Before the kickoff, and in the days preceding, Bears coach George Halas produced newspaper clippings that had George Marshall, outspoken owner of the Redskins, referring to the opposition as "a first-half club . . . crybabies . . . and the world's greatest quitters." Marshall made other demeaning accusations so the Bears were on fire emotionally.

On the third play, Bill Osmanski went 68 yards, untouched, after George Wilson blocked Jimmy Johnston, who, in turn, leveled Redskin teammate Ed Justice. So the rout was on with only 55 seconds off the clock. The Bears were an awesome outfit, led by Sid Luckman, George McAfee, Joe Stydahar, Clyde "Bulldog" Turner, George Musso, Ken Kavanaugh and Bob Nowaskey.

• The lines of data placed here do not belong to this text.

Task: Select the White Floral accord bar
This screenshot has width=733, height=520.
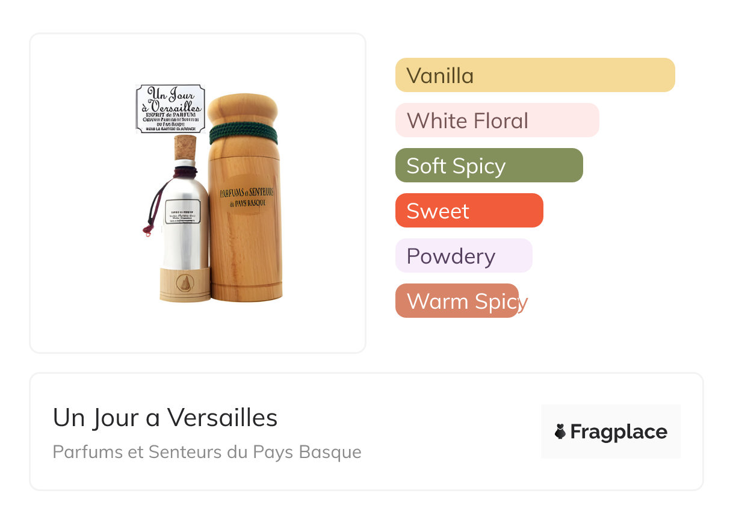Action: click(496, 120)
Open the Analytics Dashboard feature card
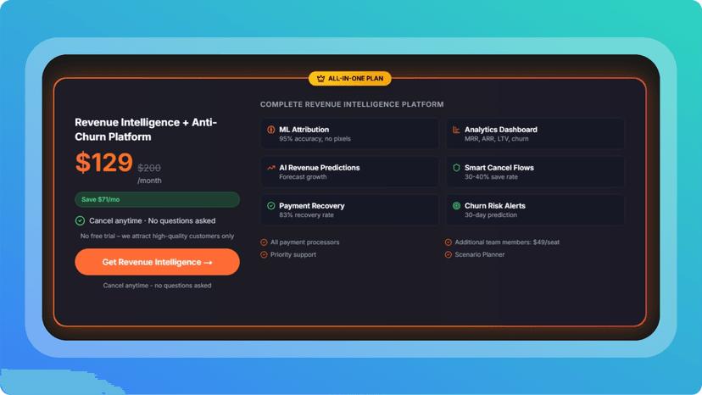The height and width of the screenshot is (395, 702). pos(535,133)
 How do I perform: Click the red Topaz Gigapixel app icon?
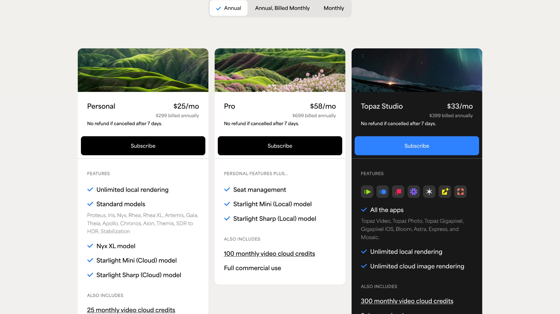398,192
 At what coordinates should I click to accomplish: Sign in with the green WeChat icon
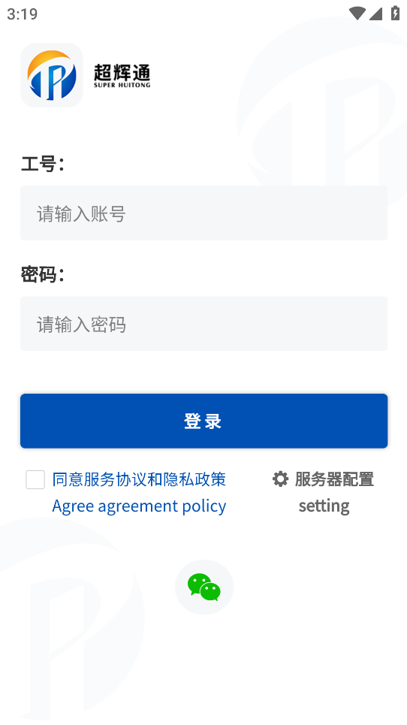pos(204,587)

The first time the Redskins had posseesion, Max Krause returned the kickoff 54 yards, injured his knee and never played again. The ball was at the Bears' 39 and, after a first down, they advanced to the 28. It was here that Baugh threw down the middle in a crossing pattern, to Charlie Malone, who dropped the pass. As he looked back to pull it in, the sun was in his eyes but, to his credit, Malone never offered an excuse.

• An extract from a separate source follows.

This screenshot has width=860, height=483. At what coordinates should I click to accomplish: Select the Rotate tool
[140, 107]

We watched films of the play, Baugh-to-Malone, and although it was catchable, it wasn't the easy reception it has been made out to be. Methodically, the Bears then went 80 yards in 17 plays, without passing, for another score. Two minutes later, Joe Maniaci turned left end for 42 yards and a third TD. The elapsed time was 12 1/2 minutes.

In the third quarter, with the Bears leading 54-0, the public address announcer made an ill-timed solicitation, reminding the spectators to be sure to order season tickets for 1941. When the scoring orgy reached 60-0, the officials, including head linesman Irv Kupcinet, the prominent Chicago newspaper columnist, told the Bears the football supply was running out so, instead of kicking the extra point into the stands, they passed for the conversions.

The 73-0 result astounded America. It was the Bears' use of the T-formation, with a man in motion, that had confused the Redskins, when they weren't doing it to themselves. The Redskins had used the single-wing and double-wing alignments, with Baugh in the tailback position.

Luckman, the Bears' quarterback, was under center, pivoting, handing off for quick developing plays and operating with a series of fakes that tricked the defense. From that moment on, the "T" replaced power football. Sportswriter Arthur Daley of the New York Times wrote: "The weather was perfect. So were the Bears."

Then Stanford, on New Year's Day, using the "T", upset Nebraska in the Rose Bowl. It was further proof the "T" was the offense of the future and the single-wing, double-wing and box formations were soon to be outdated. Luckman made subsequent trips to West Point, Maryland, Columbia, Pittsburgh, Holy Cross and Notre Dame to help install the T-formation and to explain its complexities.

Speed and deception gave the game a different look and during the last half-century what Halas implemented has been the basis for the sport we're now watching. The 73-0 score was the attention-getter. Also the catalyst for finding a new way to expedite a football offense.